### Your objective:
Give back the entries in full, exactly as they are written.

### Entries supplied:
######

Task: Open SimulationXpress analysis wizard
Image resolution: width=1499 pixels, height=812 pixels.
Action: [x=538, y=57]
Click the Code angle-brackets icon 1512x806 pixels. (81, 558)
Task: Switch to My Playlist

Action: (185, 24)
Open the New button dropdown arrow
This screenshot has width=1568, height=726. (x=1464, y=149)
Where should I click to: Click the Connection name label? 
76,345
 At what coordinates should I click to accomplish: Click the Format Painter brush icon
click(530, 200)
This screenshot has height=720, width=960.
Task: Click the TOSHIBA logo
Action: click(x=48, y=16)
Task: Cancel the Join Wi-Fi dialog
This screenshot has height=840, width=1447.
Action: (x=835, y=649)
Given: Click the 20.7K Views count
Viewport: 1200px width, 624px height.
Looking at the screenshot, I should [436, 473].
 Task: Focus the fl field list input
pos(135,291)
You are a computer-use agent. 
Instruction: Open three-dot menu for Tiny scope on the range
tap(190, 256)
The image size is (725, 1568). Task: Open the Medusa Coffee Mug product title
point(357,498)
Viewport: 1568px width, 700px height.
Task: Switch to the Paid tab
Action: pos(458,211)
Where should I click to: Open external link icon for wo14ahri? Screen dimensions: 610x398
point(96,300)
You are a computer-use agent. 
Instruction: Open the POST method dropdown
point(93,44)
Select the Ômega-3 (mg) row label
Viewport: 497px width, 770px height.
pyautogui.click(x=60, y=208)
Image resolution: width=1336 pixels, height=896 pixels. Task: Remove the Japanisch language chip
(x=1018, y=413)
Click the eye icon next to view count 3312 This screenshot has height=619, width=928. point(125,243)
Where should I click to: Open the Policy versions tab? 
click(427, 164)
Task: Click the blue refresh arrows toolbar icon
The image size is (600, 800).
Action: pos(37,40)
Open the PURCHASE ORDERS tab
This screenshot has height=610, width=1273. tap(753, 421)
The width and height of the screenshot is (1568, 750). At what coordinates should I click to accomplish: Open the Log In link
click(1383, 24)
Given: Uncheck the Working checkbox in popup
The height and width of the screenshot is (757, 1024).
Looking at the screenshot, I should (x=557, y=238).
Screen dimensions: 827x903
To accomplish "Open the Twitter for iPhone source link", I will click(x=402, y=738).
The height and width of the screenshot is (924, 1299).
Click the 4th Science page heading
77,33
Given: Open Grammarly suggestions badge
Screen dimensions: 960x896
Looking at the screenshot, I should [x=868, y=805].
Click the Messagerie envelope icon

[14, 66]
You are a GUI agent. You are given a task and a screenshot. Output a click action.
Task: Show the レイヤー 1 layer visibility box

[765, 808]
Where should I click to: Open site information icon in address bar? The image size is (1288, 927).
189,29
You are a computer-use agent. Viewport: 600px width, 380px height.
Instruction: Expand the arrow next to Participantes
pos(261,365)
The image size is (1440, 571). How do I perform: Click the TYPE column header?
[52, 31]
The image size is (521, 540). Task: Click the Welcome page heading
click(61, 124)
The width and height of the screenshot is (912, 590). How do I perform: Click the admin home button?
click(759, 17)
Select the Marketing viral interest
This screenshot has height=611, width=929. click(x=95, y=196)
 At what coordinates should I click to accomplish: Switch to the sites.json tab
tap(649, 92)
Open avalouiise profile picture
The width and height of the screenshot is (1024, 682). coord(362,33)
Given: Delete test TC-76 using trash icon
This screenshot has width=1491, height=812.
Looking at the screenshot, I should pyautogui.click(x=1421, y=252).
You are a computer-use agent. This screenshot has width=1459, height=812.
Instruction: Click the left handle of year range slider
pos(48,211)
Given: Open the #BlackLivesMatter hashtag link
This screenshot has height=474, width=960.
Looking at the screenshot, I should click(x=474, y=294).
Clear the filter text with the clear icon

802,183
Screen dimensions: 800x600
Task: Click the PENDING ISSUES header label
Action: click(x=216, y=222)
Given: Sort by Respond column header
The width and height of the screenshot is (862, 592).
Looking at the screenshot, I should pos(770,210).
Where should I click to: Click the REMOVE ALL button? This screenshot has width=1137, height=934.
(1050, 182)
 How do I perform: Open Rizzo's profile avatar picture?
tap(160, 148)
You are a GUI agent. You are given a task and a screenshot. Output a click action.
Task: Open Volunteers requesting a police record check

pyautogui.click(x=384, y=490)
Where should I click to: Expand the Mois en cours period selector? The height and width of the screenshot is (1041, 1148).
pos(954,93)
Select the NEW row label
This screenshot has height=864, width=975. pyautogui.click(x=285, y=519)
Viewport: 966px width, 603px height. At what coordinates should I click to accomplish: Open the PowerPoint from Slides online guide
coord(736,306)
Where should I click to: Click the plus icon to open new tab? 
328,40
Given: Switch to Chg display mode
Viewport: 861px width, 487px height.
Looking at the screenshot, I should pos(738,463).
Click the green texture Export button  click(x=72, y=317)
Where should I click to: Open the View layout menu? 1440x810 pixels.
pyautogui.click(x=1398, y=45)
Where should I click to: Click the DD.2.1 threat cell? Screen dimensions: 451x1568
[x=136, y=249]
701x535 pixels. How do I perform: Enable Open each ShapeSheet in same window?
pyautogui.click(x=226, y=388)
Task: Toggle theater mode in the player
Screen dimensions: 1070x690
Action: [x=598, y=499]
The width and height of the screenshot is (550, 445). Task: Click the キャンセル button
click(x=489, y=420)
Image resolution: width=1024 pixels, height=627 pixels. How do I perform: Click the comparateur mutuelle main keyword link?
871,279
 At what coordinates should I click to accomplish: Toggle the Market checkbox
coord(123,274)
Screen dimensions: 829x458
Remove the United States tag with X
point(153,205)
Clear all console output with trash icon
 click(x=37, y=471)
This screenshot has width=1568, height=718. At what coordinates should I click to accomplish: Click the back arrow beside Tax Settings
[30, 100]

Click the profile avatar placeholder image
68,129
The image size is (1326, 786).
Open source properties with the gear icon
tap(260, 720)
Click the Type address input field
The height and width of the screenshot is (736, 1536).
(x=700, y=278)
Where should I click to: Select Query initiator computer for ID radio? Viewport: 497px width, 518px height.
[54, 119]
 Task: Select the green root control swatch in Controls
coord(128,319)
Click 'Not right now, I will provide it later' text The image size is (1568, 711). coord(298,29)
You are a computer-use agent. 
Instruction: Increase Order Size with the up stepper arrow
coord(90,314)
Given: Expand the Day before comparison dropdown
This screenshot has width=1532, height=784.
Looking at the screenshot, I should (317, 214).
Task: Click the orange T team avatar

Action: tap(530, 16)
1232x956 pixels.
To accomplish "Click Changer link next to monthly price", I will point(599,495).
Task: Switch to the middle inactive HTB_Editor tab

######

### Answer to the problem:
Task: Open SimulationXpress analysis wizard
Image resolution: width=1499 pixels, height=812 pixels.
Action: [x=538, y=57]
Click the Code angle-brackets icon 1512x806 pixels. (81, 558)
Task: Switch to My Playlist

Action: (185, 24)
Open the New button dropdown arrow
This screenshot has width=1568, height=726. (x=1464, y=149)
Where should I click to: Click the Connection name label? 
76,345
 At what coordinates should I click to accomplish: Click the Format Painter brush icon
click(530, 200)
This screenshot has height=720, width=960.
Task: Click the TOSHIBA logo
Action: click(x=48, y=16)
Task: Cancel the Join Wi-Fi dialog
This screenshot has height=840, width=1447.
Action: (x=835, y=649)
Given: Click the 20.7K Views count
Viewport: 1200px width, 624px height.
Looking at the screenshot, I should [436, 473].
 Task: Focus the fl field list input
pos(135,291)
You are a computer-use agent. 
Instruction: Open three-dot menu for Tiny scope on the range
tap(190, 256)
The image size is (725, 1568). Task: Open the Medusa Coffee Mug product title
point(357,498)
Viewport: 1568px width, 700px height.
Task: Switch to the Paid tab
Action: pos(458,211)
Where should I click to: Open external link icon for wo14ahri? Screen dimensions: 610x398
point(96,300)
You are a computer-use agent. 
Instruction: Open the POST method dropdown
point(93,44)
Select the Ômega-3 (mg) row label
Viewport: 497px width, 770px height.
pyautogui.click(x=60, y=208)
Image resolution: width=1336 pixels, height=896 pixels. Task: Remove the Japanisch language chip
(x=1018, y=413)
Click the eye icon next to view count 3312 This screenshot has height=619, width=928. point(125,243)
Where should I click to: Open the Policy versions tab? 
click(427, 164)
Task: Click the blue refresh arrows toolbar icon
The image size is (600, 800).
Action: pos(37,40)
Open the PURCHASE ORDERS tab
This screenshot has height=610, width=1273. tap(753, 421)
The width and height of the screenshot is (1568, 750). At what coordinates should I click to accomplish: Open the Log In link
click(1383, 24)
Given: Uncheck the Working checkbox in popup
The height and width of the screenshot is (757, 1024).
Looking at the screenshot, I should (x=557, y=238).
Screen dimensions: 827x903
To accomplish "Open the Twitter for iPhone source link", I will click(x=402, y=738).
The height and width of the screenshot is (924, 1299).
Click the 4th Science page heading
77,33
Given: Open Grammarly suggestions badge
Screen dimensions: 960x896
Looking at the screenshot, I should [x=868, y=805].
Click the Messagerie envelope icon

[14, 66]
You are a GUI agent. You are given a task and a screenshot. Output a click action.
Task: Show the レイヤー 1 layer visibility box

[765, 808]
Where should I click to: Open site information icon in address bar? The image size is (1288, 927).
189,29
You are a computer-use agent. Viewport: 600px width, 380px height.
Instruction: Expand the arrow next to Participantes
pos(261,365)
The image size is (1440, 571). How do I perform: Click the TYPE column header?
[52, 31]
The image size is (521, 540). Task: Click the Welcome page heading
click(61, 124)
The width and height of the screenshot is (912, 590). How do I perform: Click the admin home button?
click(759, 17)
Select the Marketing viral interest
This screenshot has height=611, width=929. click(x=95, y=196)
 At what coordinates should I click to accomplish: Switch to the sites.json tab
tap(649, 92)
Open avalouiise profile picture
The width and height of the screenshot is (1024, 682). coord(362,33)
Given: Delete test TC-76 using trash icon
This screenshot has width=1491, height=812.
Looking at the screenshot, I should pyautogui.click(x=1421, y=252).
You are a computer-use agent. This screenshot has width=1459, height=812.
Instruction: Click the left handle of year range slider
pos(48,211)
Given: Open the #BlackLivesMatter hashtag link
This screenshot has height=474, width=960.
Looking at the screenshot, I should click(x=474, y=294).
Clear the filter text with the clear icon

802,183
Screen dimensions: 800x600
Task: Click the PENDING ISSUES header label
Action: click(x=216, y=222)
Given: Sort by Respond column header
The width and height of the screenshot is (862, 592).
Looking at the screenshot, I should pos(770,210).
Where should I click to: Click the REMOVE ALL button? This screenshot has width=1137, height=934.
(1050, 182)
 How do I perform: Open Rizzo's profile avatar picture?
tap(160, 148)
You are a GUI agent. You are given a task and a screenshot. Output a click action.
Task: Open Volunteers requesting a police record check

pyautogui.click(x=384, y=490)
Where should I click to: Expand the Mois en cours period selector? The height and width of the screenshot is (1041, 1148).
pos(954,93)
Select the NEW row label
This screenshot has height=864, width=975. pyautogui.click(x=285, y=519)
Viewport: 966px width, 603px height. At what coordinates should I click to accomplish: Open the PowerPoint from Slides online guide
coord(736,306)
Where should I click to: Click the plus icon to open new tab? 
328,40
Given: Switch to Chg display mode
Viewport: 861px width, 487px height.
Looking at the screenshot, I should pos(738,463).
Click the green texture Export button  click(x=72, y=317)
Where should I click to: Open the View layout menu? 1440x810 pixels.
pyautogui.click(x=1398, y=45)
Where should I click to: Click the DD.2.1 threat cell? Screen dimensions: 451x1568
[x=136, y=249]
701x535 pixels. How do I perform: Enable Open each ShapeSheet in same window?
pyautogui.click(x=226, y=388)
Task: Toggle theater mode in the player
Screen dimensions: 1070x690
Action: [x=598, y=499]
The width and height of the screenshot is (550, 445). Task: Click the キャンセル button
click(x=489, y=420)
Image resolution: width=1024 pixels, height=627 pixels. How do I perform: Click the comparateur mutuelle main keyword link?
871,279
 At what coordinates should I click to accomplish: Toggle the Market checkbox
coord(123,274)
Screen dimensions: 829x458
Remove the United States tag with X
point(153,205)
Clear all console output with trash icon
 click(x=37, y=471)
This screenshot has width=1568, height=718. At what coordinates should I click to accomplish: Click the back arrow beside Tax Settings
[30, 100]

Click the profile avatar placeholder image
68,129
The image size is (1326, 786).
Open source properties with the gear icon
tap(260, 720)
Click the Type address input field
The height and width of the screenshot is (736, 1536).
(x=700, y=278)
Where should I click to: Select Query initiator computer for ID radio? Viewport: 497px width, 518px height.
[54, 119]
 Task: Select the green root control swatch in Controls
coord(128,319)
Click 'Not right now, I will provide it later' text The image size is (1568, 711). coord(298,29)
You are a computer-use agent. 
Instruction: Increase Order Size with the up stepper arrow
coord(90,314)
Given: Expand the Day before comparison dropdown
This screenshot has width=1532, height=784.
Looking at the screenshot, I should (317, 214).
Task: Click the orange T team avatar

Action: tap(530, 16)
1232x956 pixels.
To accomplish "Click Changer link next to monthly price", I will point(599,495).
Task: Switch to the middle inactive HTB_Editor tab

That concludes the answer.